GEO official: Re-entry program reduces recidivism
Lycoming County’s re-entry services, provided by an organization called the GEO Group, has helped more than 200 former county prisoners transition back into the community with a lower likelihood of re-offending, GEO Re-entry Services Program Manager Michael Boughton told Rotary Club members Monday.
Boughton said roughly 90 percent of the millions of people incarcerated annually in the United States end up returning to their communities. Without the proper avenues to becoming a successful community member, often those newly freed individuals end up re-offending and going back to prison.
“The days of incarcerating individuals and throwing away the key are over,” he said. “They release them from prison with no tools to work with and expect something new to happen. At GEO, we try to provide (former inmates) with those tools.”
GEO’s services are meant to help inmates transition smoothly from former offenders into successful community members. Boughton said programming such as outpatient treatment for people dealing with substance abuse, personalized treatment plans with both group and individual aspects, GED completion opportunities and paths to employment help to “stop the revolving-door process of recidivism.”
“Our programming is intensive,” he said. “It provides them with accountability.”
Recidivism is when someone re-offends and goes back to prison, he explained.
By the end of 2017, since the program started in September of 2014, there were 207 program graduates.
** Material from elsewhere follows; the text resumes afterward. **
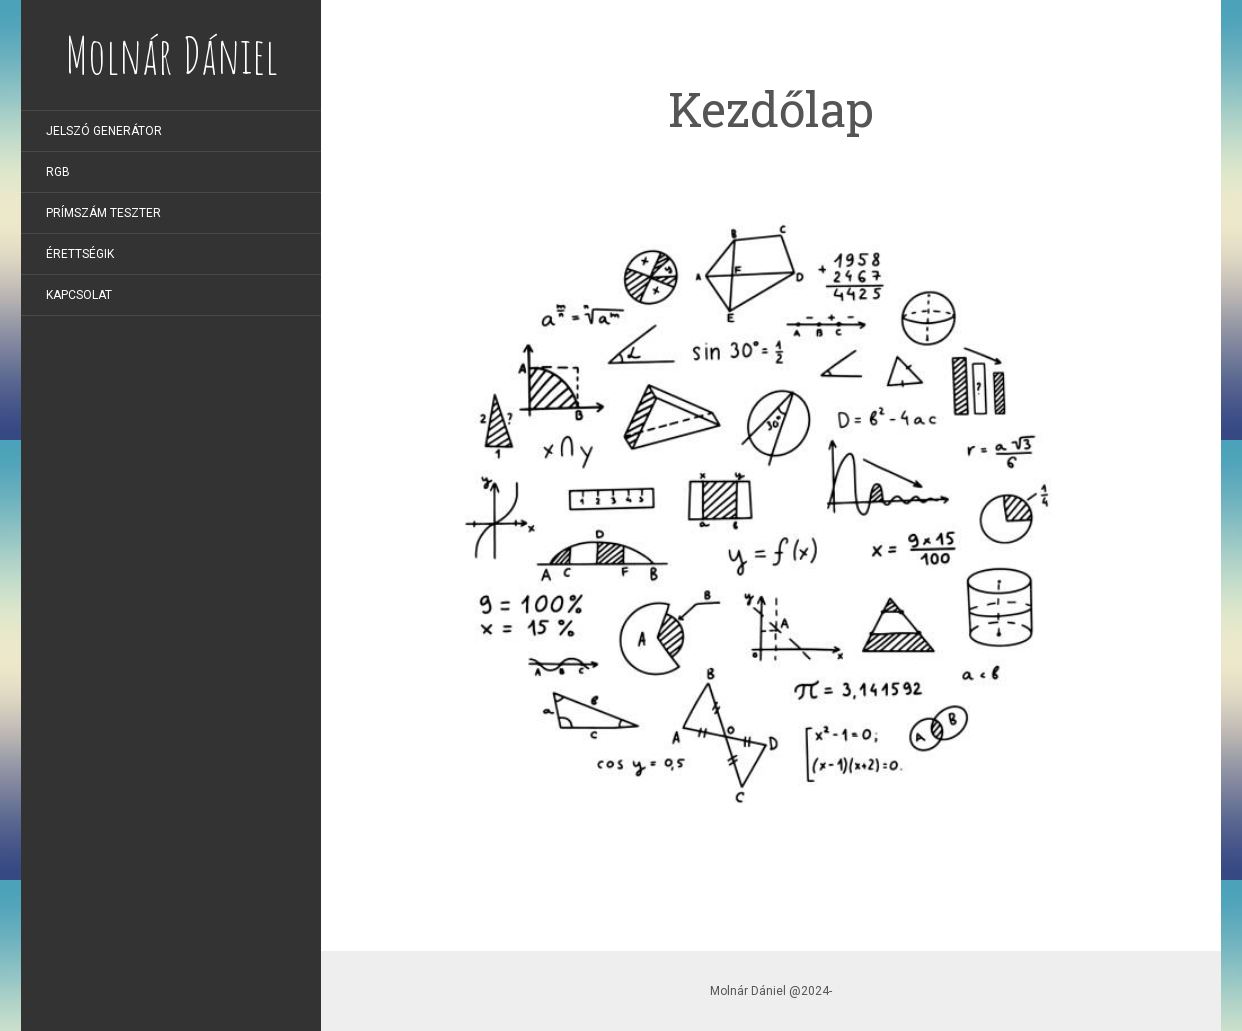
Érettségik (80, 254)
He said, on top of helping to reduce recidivism, the program has helped lower the prison’s inmate population, saving taxpayer dollars.
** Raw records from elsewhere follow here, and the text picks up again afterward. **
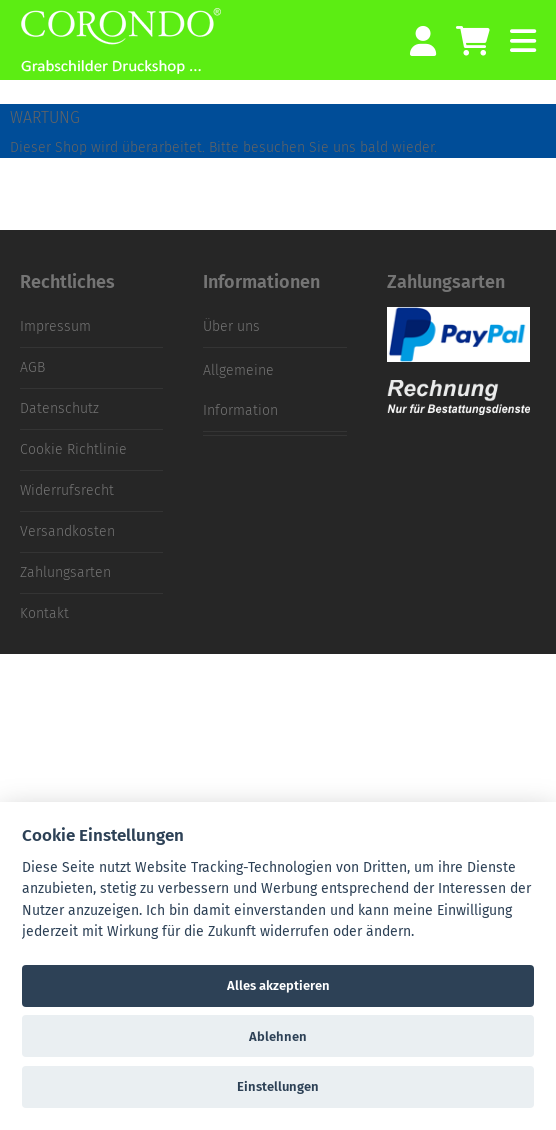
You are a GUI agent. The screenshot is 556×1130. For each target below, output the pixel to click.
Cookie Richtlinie (73, 449)
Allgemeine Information (240, 390)
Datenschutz (59, 408)
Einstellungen (278, 1086)
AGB (32, 367)
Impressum (55, 326)
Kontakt (44, 613)
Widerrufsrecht (67, 490)
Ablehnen (278, 1036)
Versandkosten (67, 531)
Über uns (231, 326)
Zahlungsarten (65, 572)
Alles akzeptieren (278, 985)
Before the re-entry program began, the prison frequently transferred inmates to other counties due to overcrowding, which is costly, Boughton said. In the past 18 months, no male inmates have been transferred, he said.
Some female inmates still need to be housed out-of-county, which is a national trend, he added.
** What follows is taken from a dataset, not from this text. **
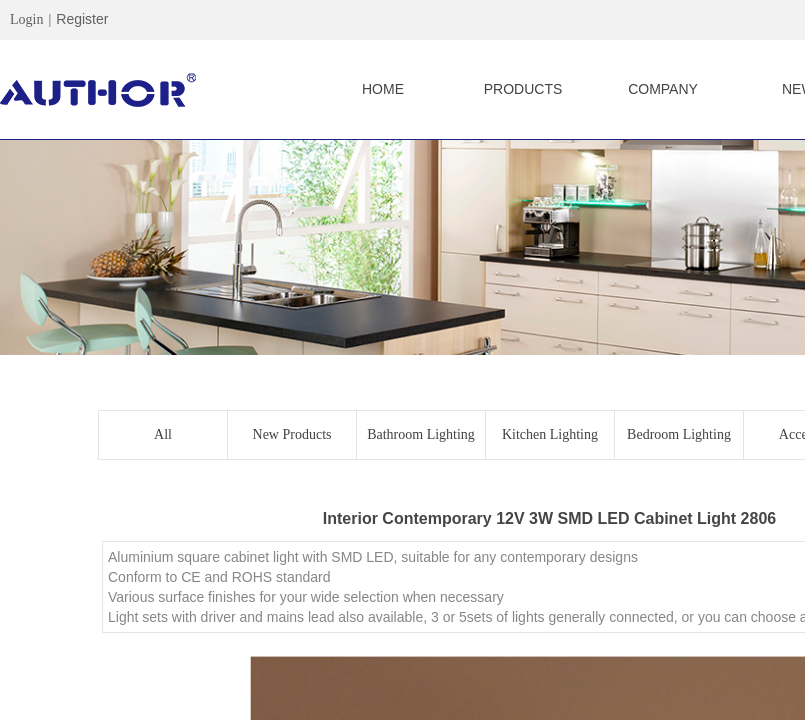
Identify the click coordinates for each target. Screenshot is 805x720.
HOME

“That’s something everybody is looking to resolve,” Boughton said. “Anything that the county needs, or any areas it’s struggling in, we’re a partner. We’re trying to come up with ways to put things in place and make things better.”
Boughton said the re-entry program’s next group of graduates will take the stage at 11 a.m. May 22 at the Community Theatre League, 100 W. Third St. An open house will follow at GEO’s facility, 330 Pine St., during which community members may tour the building and learn more about programming.
“I’d like anybody who has any questions to be able to come and get their answers,” Boughton said.